Ramaswamy’s investment firm Strive used to bill itself as a less ESG- and DEI-friendly alternative to BlackRock, the world’s largest asset manager. It’s since “diversified” beyond that very limiting pigeonhole, on its way to crossing the $1 billion mark for assets under management. But meanwhile along the way, where it has focused a considerable amount of energy is on the shareholder proxy war side, trying to make changes to companies it invests in. Legally, public companies have to give shareholders a say in management; this means if you own even just a few shares, you can become a shareholder activist and push proposals that refocus corporate priorities. For this crucial component of Strive’s business, it hired Justin Danhoff, a pioneer of the practice on the American right. Danhoff made a name for himself by introducing resolutions prioritizing religious freedom, supporting the Second Amendment, opposing abortion, and basing fewer corporate decisions around racial and gender diversity.

Ironically, the best recent example of an activist investor winning big is one that conservatives bemoaned the minute it happened back in 2021. A small impact-focused investment outfit called Engine No. 1 purchased about 0.02% of oil giant Exxon Mobil; then, through a hard-fought proxy battle and a crucial alliance formed with fellow shareholders who believed a pivot toward energy transition was necessary, Engine No. 1 replaced three Exxon board members, triggering a flood of news article headlines like “Exxon’s board defeat signals the rise of social-good activists.”
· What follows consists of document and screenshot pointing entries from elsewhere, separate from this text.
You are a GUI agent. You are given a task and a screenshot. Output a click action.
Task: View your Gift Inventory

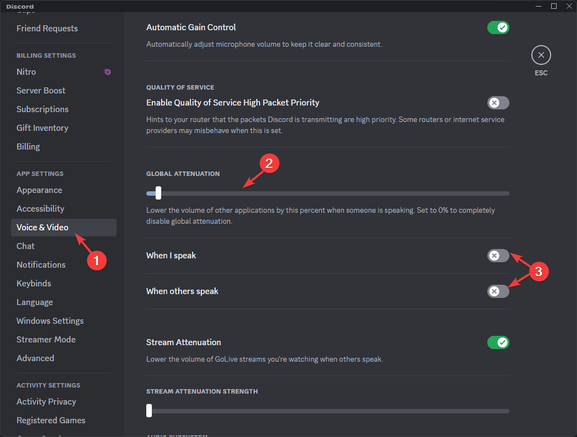tap(42, 128)
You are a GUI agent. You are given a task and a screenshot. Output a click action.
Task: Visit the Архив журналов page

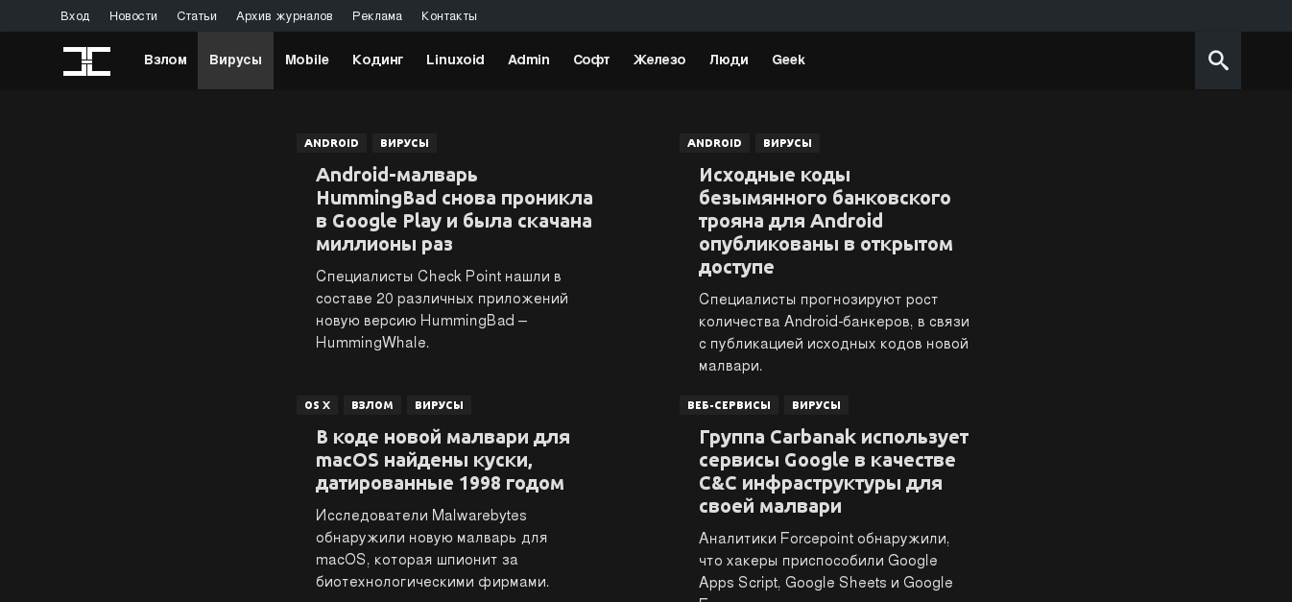pos(284,15)
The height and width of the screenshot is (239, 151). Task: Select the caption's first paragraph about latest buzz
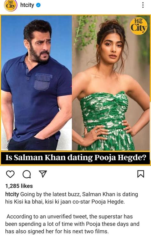click(x=72, y=198)
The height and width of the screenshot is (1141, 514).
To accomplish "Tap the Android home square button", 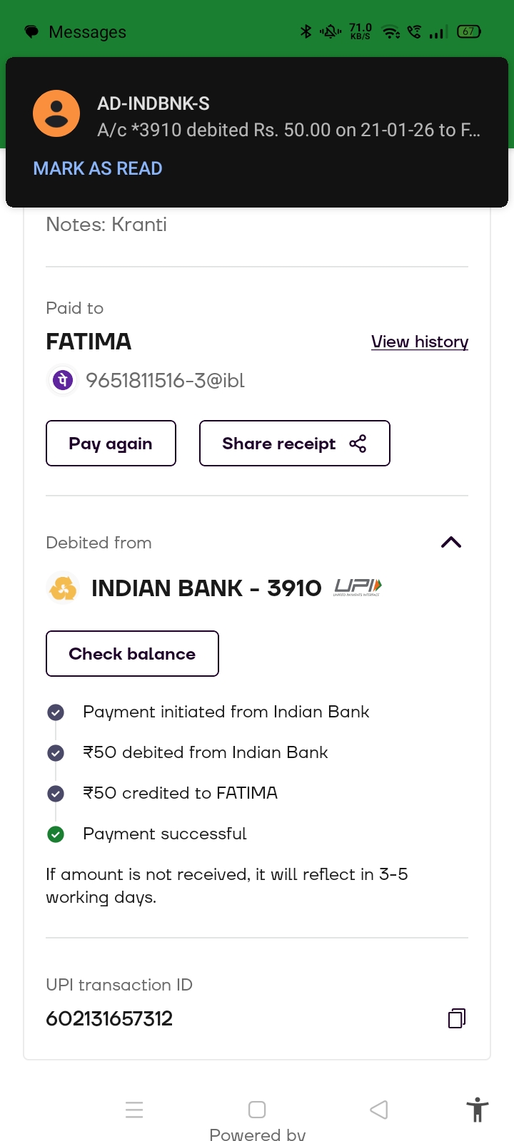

Unfortunately for Ramaswamy’s current situation, Engine No. 1’s success hinged on help from Exxon’s three largest shareholders—the very trio whose grip on the financial world he started Strive to counter: BlackRock, State Street, and Vanguard, which at the time owned almost 20% of Exxon.

The three shareholders who own more of BuzzFeed than Ramaswamy are Comcast, the VC fund New Enterprise Associates, and the media company Hearst Communications. Asking them to buy into a BuzzFeed specializing in listicles like “Ten Truths” and “The 15 worst shirtless Hunter Biden pics” might get Ramaswamy a few LOLs and WTFs.

Correction: A previous version of this story misstated that the SEC disclosure form was filed by BuzzFeed. It was in fact filed by Ramaswamy.

Correction: A previous version of this story misstated that the purchase made Ramaswamy the fourth-largest shareholder of BuzzFeed. The story has been updated to clarify that he is the fourth-largest shareholder of BuzzFeed’s class A shares.